> **Kutipan Pilihan**
....
NUPediaOpini
Trending

Kepemimpinan Perempuan

Oleh : Dian Rachmat N, M.Ag

Kepemimpinan Perempuan

Kepemimpinan perempuan juga dikisahkan dalam Al-Qur’an, yakni tentang Ratu Bilqis dari Saba’ yang sesungguhnya bermakna bahwa perempuan pun layak memimpin suatu bangsa, jika tidak, tak mungkin ada kisah tersebut di dalam Al-Qur’an. Walaupun demikian, terdapat dua dalil bagi orang yang menjadikannya sebagai alasan untuk melarang keterlibatan perempuan dalam bidang kepemimpinan. Alasan pertama, yaitu Surah an-Nisa’/4: 34:

اَلرِّجَالُ قَوَّامُوْنَ عَلَى النِّسَاۤءِ بِمَا فَضَّلَ اللّٰهُ بَعْضَهُمْ عَلٰى بَعْضٍ وَّبِمَآ اَنْفَقُوْا مِنْ اَمْوَالِهِمْۗ فَالصّٰلِحٰتُ قٰنِتٰتٌ حٰفِظٰتٌ لِّلْغَيْبِ بِمَا حَفِظَ اللّٰهُۗ وَالّٰتِيْ تَخَافُوْنَ نُشُوْزَهُنَّ فَعِظُوْهُنَّ وَاهْجُرُوْهُنَّ فِى الْمَضَاجِعِ وَاضْرِبُوْهُنَّۚ فَاِنْ اَطَعْنَكُمْ فَلَا تَبْغُوْا عَلَيْهِنَّ سَبِيْلًاۗ اِنَّ اللّٰهَ كَانَ عَلِيًّا كَبِيْرًا

Laki-laki (suami) itu pelindung bagi perempuan (istri), karena Allah telah melebihkan sebagian mereka (laki-laki) atas sebagian yang lain (perempuan), dan karena mereka (laki-laki) telah memberikan nafkah dari hartanya. Maka perempuan-perempuan yang saleh, adalah mereka yang taat (kepada Allah) dan menjaga diri ketika (suaminya) tidak ada, karena Allah telah menjaga (mereka). (an-Nisa’/4: 34)

Maka ketika ada pertanyaan begini  “bisa tidak surat an-Nisa ayat 34, yang dikenal sebagai ayat kepemimpinan langsung dimaknai tidak semua laki laki menjadi Qawwam atas istrinya?” Dengan alasan bahwa setiap “lafad aam” pasti ada pengecualiannya? Saya menjawab, ya bisa saja. Hanya makna awalnya adalah ‘setiap laki laki menjadi Qawwam’ kecuali ada alasan lain. Inilah teori takhshis atau teori pengecualian.
....
> **Daftar Catatan**
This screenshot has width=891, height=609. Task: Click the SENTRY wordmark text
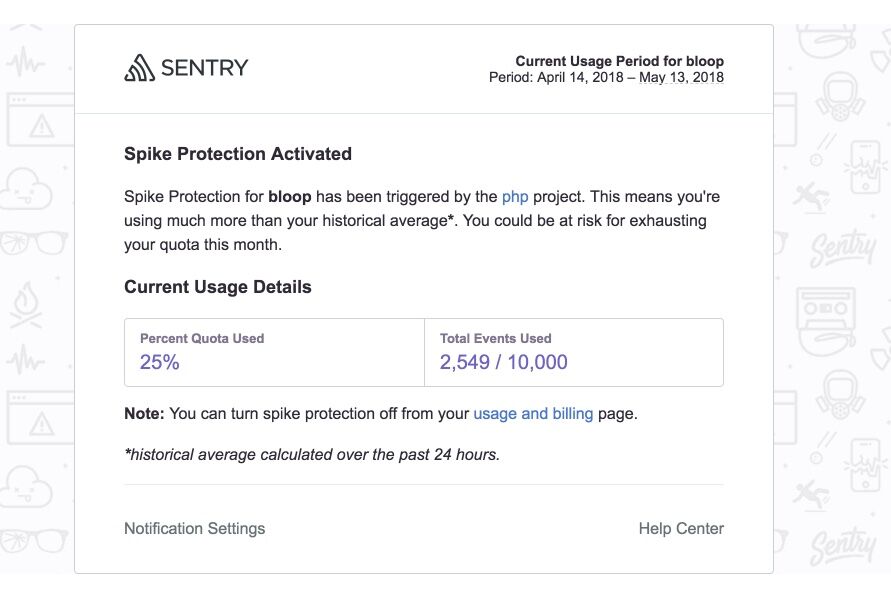204,68
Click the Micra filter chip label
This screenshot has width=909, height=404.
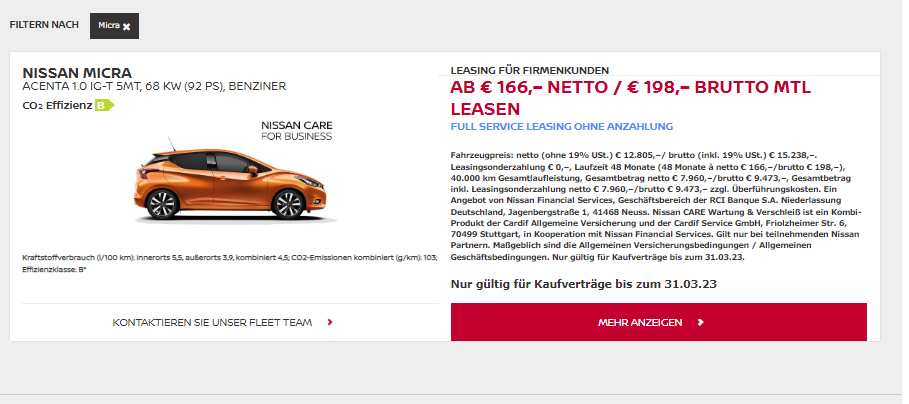(108, 26)
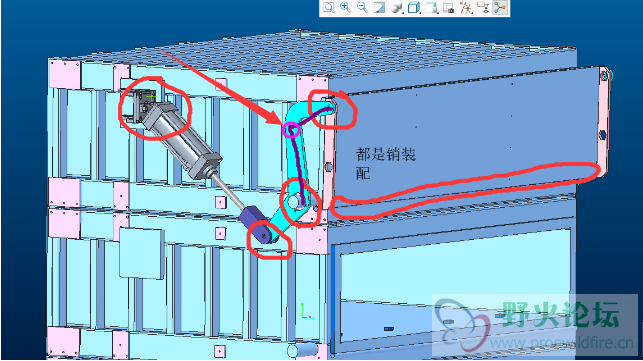Click the green coordinate system marker
The width and height of the screenshot is (643, 361).
tap(306, 312)
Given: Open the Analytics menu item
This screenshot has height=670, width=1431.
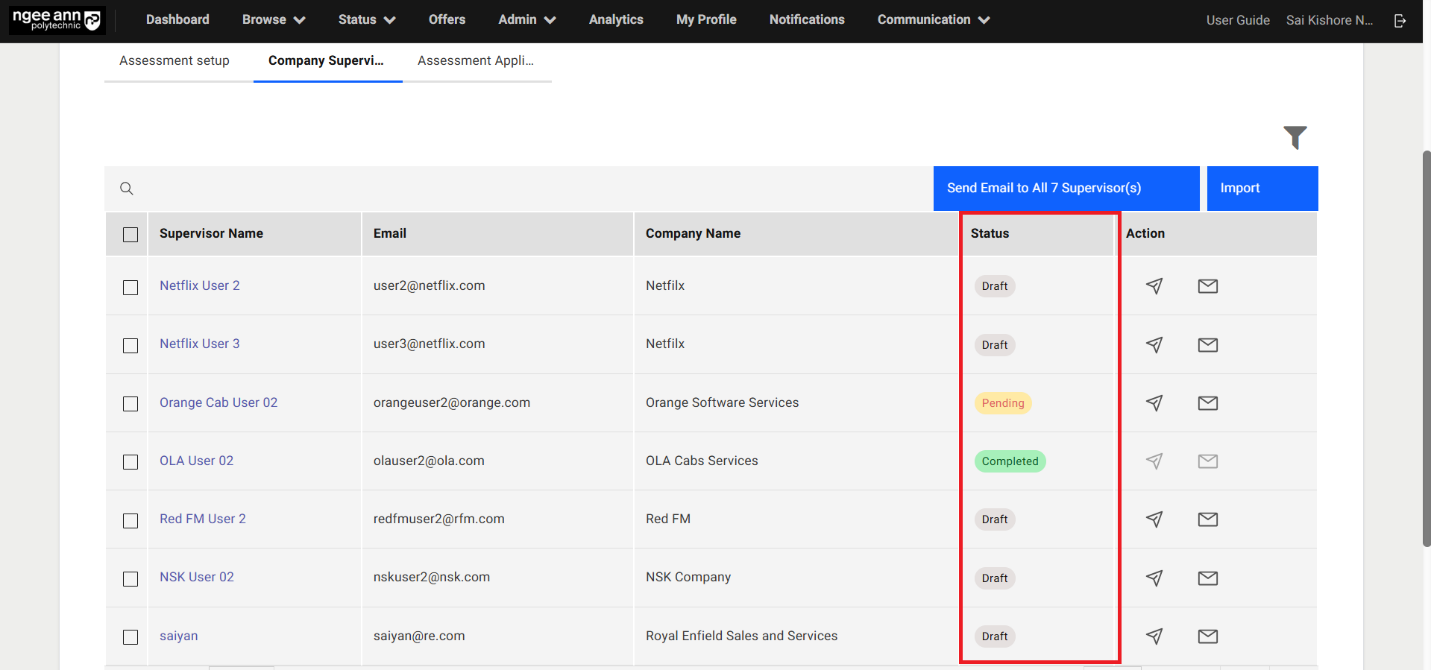Looking at the screenshot, I should point(616,20).
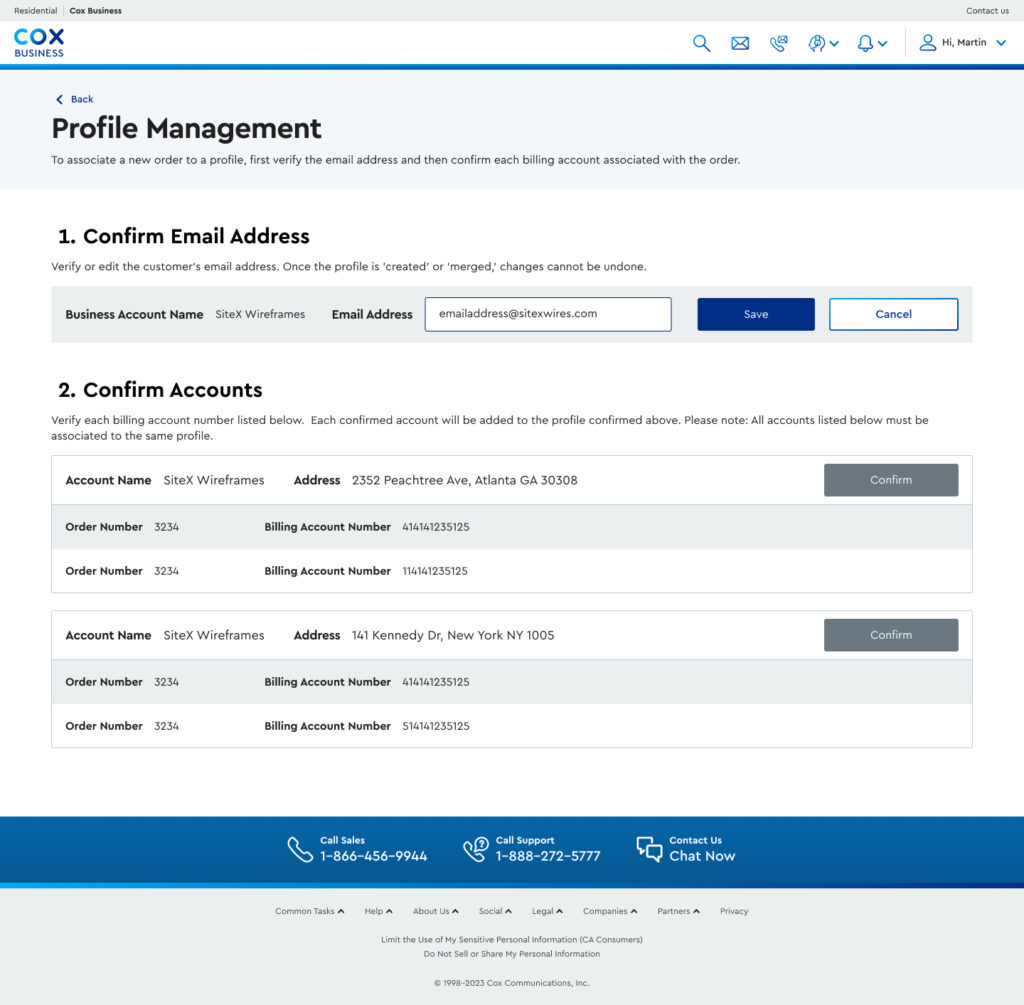Image resolution: width=1024 pixels, height=1005 pixels.
Task: Expand the Legal footer section
Action: (x=547, y=911)
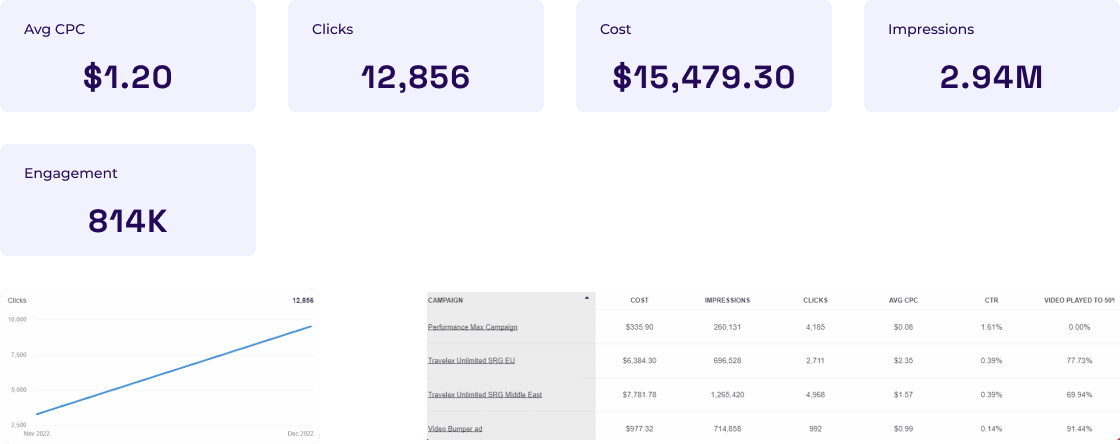
Task: Click the blue Clicks trend line
Action: tap(174, 370)
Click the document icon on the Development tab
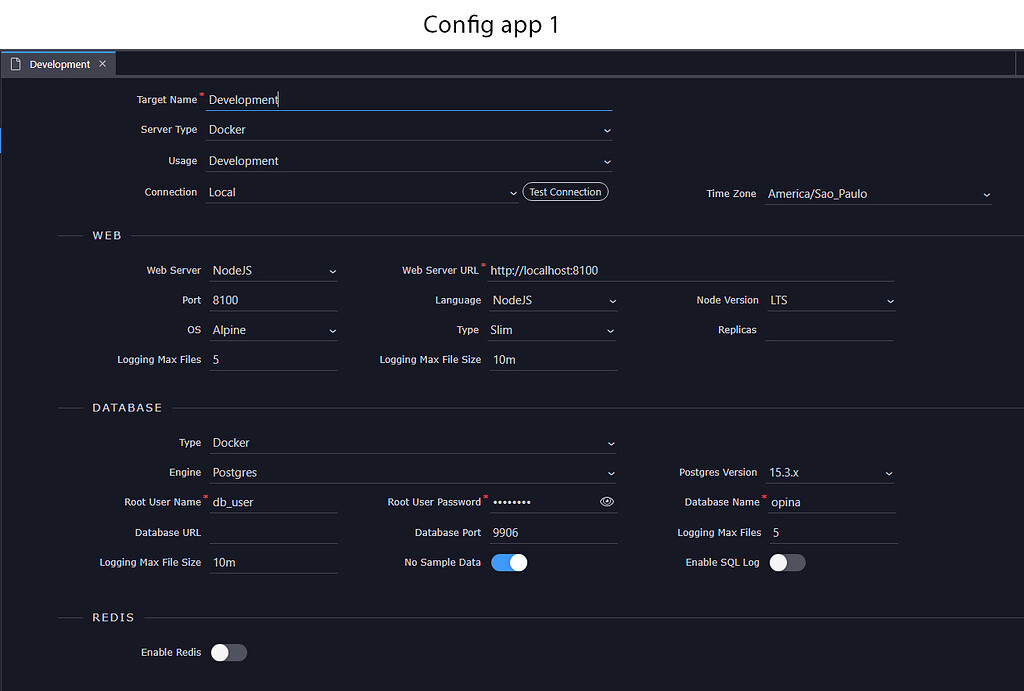1024x691 pixels. [x=15, y=63]

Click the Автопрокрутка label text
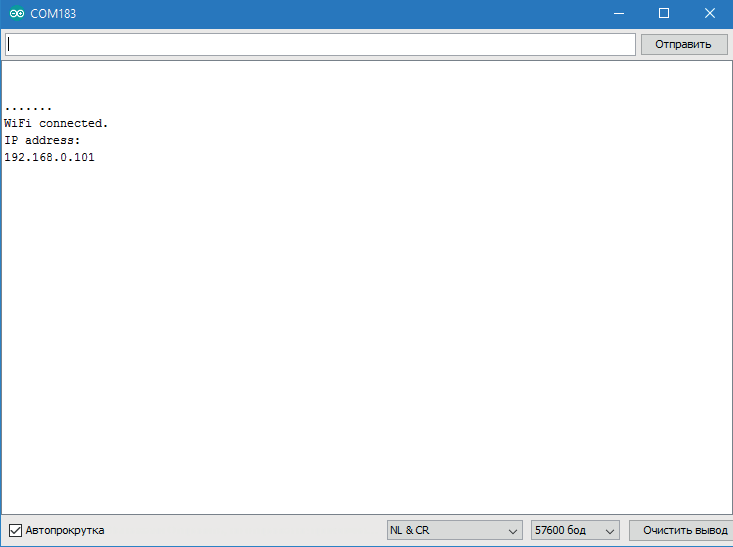[64, 530]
....
> **Tugas Latihan**
(1) Bisakah Anda menyalin ulang bagian tulisan tentang kepemimpinan perempuan, mulai dari "Maka ketika ada" dan berakhir pada "atau teori pengecualian.", tanpa mengubah apa pun?
(2) Bisakah Anda meneruskan tulisan tentang kepemimpinan perempuan itu, mulai setelah kalimat terakhir yang tampak?

> **Jawaban Tiap Tugas**
(1)
Maka ketika ada pertanyaan begini  “bisa tidak surat an-Nisa ayat 34, yang dikenal sebagai ayat kepemimpinan langsung dimaknai tidak semua laki laki menjadi Qawwam atas istrinya?” Dengan alasan bahwa setiap “lafad aam” pasti ada pengecualiannya? Saya menjawab, ya bisa saja. Hanya makna awalnya adalah ‘setiap laki laki menjadi Qawwam’ kecuali ada alasan lain. Inilah teori takhshis atau teori pengecualian.

(2)
Dalam teori takhshis, lafadz amm bisa (bahkan menurut Syafi’iyah bukan hanya bisa tapi harus) dikecualikan antara lain oleh tradisi dan bahkan oleh kemaslahatan (hikmatu at tasyri’). Jika menggunakan teori pengecualian atas dasar tradisi, berarti makna ayat itu adalah setiap laki laki menjadi Qawwam atas istrinya, kecuali ada tradisi lain yang menyatakan tidak demikian atau justru sebaliknya. Saya juga kemudian teringat pada “teori al” dalam gramatika arab (ilmu nahwu). Menurut ilmu Nahwu, huruf Al itu dibagi dua, ada Al Ahdiyah dan Al Jinsiyah. Al Ahdiyah dibagi menjadi 3, ad dikriy, ad dihniy dan Al hudhuriy. Sedang Al Jinsiyah dibagi dua yaitu Lil istigraq dan lita’rifil haqiqah. Yang Lil istigraq dibagi dua lagi, yaitu istigraqi jami’i afradil jinsi dan yang kedua istigraqi jami’i khashaisil jinsi, yang terakhir ini disebut pula sebagai Al alkamaliyah.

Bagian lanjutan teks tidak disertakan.